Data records
────────────────────

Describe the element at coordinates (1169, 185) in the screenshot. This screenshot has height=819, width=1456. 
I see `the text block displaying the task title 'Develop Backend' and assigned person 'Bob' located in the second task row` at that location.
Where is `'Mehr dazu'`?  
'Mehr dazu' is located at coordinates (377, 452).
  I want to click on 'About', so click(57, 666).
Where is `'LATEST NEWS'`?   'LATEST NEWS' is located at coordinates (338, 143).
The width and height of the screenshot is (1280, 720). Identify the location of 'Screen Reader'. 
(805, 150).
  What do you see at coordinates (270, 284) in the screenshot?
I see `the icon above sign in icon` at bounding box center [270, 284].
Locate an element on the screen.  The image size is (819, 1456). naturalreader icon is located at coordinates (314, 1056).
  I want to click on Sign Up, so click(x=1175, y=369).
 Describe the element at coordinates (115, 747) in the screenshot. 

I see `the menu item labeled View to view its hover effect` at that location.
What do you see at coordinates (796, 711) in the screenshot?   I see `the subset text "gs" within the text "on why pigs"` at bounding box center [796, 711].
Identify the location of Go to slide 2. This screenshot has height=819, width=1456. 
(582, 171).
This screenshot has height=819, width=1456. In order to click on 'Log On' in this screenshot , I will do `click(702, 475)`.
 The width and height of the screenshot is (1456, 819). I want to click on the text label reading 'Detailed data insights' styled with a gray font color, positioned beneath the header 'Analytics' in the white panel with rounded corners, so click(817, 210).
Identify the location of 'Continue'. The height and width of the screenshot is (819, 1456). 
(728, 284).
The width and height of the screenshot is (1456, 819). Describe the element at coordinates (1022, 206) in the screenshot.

────────────────────

→ **Stated task**:
Format the data records above as a JSON list of strings with one string per line, omitting blank lines.

→ **Result of this task**:
[
  "Describe the element at coordinates (1169, 185) in the screenshot. This screenshot has height=819, width=1456. ",
  "I see `the text block displaying the task title 'Develop Backend' and assigned person 'Bob' located in the second task row` at that location.",
  "Where is `'Mehr dazu'`?  ",
  "'Mehr dazu' is located at coordinates (377, 452).",
  "  I want to click on 'About', so click(57, 666).",
  "Where is `'LATEST NEWS'`?   'LATEST NEWS' is located at coordinates (338, 143).",
  "The width and height of the screenshot is (1280, 720). Identify the location of 'Screen Reader'. ",
  "(805, 150).",
  "  What do you see at coordinates (270, 284) in the screenshot?",
  "I see `the icon above sign in icon` at bounding box center [270, 284].",
  "Locate an element on the screen.  The image size is (819, 1456). naturalreader icon is located at coordinates (314, 1056).",
  "  I want to click on Sign Up, so click(x=1175, y=369).",
  " Describe the element at coordinates (115, 747) in the screenshot. ",
  "I see `the menu item labeled View to view its hover effect` at that location.",
  "What do you see at coordinates (796, 711) in the screenshot?   I see `the subset text \"gs\" within the text \"on why pigs\"` at bounding box center [796, 711].",
  "Identify the location of Go to slide 2. This screenshot has height=819, width=1456. ",
  "(582, 171).",
  "This screenshot has height=819, width=1456. In order to click on 'Log On' in this screenshot , I will do `click(702, 475)`.",
  " The width and height of the screenshot is (1456, 819). I want to click on the text label reading 'Detailed data insights' styled with a gray font color, positioned beneath the header 'Analytics' in the white panel with rounded corners, so click(817, 210).",
  "Identify the location of 'Continue'. The height and width of the screenshot is (819, 1456). ",
  "(728, 284).",
  "The width and height of the screenshot is (1456, 819). Describe the element at coordinates (1022, 206) in the screenshot."
]